Go through the material below, count the lines with the word "cell", and reply with the count alone.
★ ★ ★ ★ ★ ★ ★
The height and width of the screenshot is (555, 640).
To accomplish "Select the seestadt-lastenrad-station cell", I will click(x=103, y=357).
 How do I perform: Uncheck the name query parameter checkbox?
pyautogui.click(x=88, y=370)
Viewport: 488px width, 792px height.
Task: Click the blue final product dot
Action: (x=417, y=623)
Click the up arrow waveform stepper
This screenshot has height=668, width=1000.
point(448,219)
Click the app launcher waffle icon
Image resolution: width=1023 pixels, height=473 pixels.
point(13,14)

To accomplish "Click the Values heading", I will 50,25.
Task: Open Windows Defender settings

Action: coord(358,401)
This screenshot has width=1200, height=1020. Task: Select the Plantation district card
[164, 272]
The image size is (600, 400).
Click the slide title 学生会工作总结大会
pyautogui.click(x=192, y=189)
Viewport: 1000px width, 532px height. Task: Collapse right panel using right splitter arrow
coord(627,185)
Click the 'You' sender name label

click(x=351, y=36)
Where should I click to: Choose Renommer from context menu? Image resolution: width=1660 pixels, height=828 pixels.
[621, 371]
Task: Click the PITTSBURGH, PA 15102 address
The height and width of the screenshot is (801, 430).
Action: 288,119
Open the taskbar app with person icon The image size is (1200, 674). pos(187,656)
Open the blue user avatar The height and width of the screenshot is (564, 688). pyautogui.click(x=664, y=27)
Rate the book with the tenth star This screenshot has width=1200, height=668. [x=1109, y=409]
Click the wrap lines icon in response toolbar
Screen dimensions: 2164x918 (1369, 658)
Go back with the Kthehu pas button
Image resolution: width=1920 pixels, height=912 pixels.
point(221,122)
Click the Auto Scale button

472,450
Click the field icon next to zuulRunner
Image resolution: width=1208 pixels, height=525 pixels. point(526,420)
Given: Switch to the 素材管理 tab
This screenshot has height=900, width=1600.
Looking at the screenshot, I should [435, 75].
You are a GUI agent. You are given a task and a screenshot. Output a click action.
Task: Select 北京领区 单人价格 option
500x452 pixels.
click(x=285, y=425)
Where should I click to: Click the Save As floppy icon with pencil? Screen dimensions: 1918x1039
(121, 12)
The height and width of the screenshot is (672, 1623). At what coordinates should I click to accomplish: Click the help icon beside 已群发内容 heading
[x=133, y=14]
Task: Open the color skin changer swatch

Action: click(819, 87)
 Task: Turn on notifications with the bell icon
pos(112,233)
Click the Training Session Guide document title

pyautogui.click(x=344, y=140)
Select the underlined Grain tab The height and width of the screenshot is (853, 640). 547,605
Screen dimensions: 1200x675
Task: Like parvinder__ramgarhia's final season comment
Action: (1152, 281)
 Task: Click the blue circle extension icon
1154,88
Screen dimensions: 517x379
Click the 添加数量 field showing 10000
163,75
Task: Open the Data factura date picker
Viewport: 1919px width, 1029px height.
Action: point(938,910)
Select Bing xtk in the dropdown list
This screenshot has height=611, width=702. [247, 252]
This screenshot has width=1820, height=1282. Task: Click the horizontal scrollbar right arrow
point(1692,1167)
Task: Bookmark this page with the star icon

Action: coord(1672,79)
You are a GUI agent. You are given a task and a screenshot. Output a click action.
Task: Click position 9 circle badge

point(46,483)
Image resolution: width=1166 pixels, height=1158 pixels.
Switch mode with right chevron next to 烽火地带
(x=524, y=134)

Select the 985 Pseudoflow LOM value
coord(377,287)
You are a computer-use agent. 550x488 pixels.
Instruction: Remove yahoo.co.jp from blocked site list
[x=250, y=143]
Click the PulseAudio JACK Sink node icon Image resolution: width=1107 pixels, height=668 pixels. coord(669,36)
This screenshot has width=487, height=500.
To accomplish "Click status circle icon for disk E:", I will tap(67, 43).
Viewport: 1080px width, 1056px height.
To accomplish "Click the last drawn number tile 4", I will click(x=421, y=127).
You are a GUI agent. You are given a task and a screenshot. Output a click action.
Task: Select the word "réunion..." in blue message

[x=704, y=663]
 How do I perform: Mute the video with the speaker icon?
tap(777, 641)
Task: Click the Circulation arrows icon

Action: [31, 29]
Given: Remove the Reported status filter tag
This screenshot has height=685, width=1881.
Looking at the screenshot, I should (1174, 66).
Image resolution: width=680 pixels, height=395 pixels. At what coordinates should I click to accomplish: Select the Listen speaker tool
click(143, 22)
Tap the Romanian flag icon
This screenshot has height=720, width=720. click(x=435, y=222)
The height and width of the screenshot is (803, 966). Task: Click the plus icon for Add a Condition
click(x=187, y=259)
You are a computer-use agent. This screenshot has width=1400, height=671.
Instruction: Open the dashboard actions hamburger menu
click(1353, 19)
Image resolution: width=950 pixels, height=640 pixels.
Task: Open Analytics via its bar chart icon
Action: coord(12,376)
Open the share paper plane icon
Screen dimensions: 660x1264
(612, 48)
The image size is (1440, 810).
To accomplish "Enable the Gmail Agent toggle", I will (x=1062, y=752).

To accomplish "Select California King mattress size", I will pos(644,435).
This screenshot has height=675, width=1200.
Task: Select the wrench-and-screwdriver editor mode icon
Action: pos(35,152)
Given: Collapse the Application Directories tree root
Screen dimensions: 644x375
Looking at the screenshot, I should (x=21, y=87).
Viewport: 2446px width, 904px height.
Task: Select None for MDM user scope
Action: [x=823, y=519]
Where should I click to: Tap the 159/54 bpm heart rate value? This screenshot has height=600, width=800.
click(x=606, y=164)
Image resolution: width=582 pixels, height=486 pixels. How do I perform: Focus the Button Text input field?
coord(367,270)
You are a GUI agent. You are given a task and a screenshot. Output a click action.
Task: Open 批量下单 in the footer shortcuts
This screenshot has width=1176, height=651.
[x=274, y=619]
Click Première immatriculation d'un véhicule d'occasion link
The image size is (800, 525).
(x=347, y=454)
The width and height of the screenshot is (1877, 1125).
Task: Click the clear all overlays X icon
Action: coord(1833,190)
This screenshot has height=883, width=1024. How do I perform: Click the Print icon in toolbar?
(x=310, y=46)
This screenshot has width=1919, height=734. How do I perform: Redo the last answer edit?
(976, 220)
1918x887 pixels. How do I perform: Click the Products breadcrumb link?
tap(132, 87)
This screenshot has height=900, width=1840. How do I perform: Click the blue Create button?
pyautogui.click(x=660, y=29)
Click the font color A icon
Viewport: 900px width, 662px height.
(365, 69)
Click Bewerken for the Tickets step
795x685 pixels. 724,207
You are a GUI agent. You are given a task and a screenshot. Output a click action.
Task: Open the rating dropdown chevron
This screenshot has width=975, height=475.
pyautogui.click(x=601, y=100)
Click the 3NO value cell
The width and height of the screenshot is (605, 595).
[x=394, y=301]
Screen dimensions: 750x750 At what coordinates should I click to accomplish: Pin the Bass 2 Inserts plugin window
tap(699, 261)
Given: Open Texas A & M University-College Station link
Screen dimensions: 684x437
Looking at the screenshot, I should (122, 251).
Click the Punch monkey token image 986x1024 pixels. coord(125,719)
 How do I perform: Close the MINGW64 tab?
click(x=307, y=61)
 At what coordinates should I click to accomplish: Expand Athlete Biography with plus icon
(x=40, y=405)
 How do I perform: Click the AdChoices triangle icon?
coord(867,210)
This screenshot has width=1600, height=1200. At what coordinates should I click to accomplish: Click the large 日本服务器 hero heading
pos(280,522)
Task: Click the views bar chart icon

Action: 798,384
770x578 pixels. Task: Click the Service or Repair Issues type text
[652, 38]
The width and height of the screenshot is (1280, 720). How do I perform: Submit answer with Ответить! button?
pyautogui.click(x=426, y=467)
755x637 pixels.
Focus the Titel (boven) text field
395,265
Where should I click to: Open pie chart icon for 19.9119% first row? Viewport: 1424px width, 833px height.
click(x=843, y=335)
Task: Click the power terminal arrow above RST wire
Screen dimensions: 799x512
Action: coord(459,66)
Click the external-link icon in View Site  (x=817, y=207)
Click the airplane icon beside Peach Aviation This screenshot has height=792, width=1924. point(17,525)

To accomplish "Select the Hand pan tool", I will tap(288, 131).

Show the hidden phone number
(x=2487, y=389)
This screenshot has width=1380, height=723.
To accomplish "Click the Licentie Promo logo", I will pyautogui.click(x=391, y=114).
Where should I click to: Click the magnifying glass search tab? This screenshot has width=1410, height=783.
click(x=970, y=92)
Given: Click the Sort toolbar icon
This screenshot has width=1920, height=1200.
★ ★ ★ ★ ★ ★ ★
OUTPUT OF THE EXERCISE:
2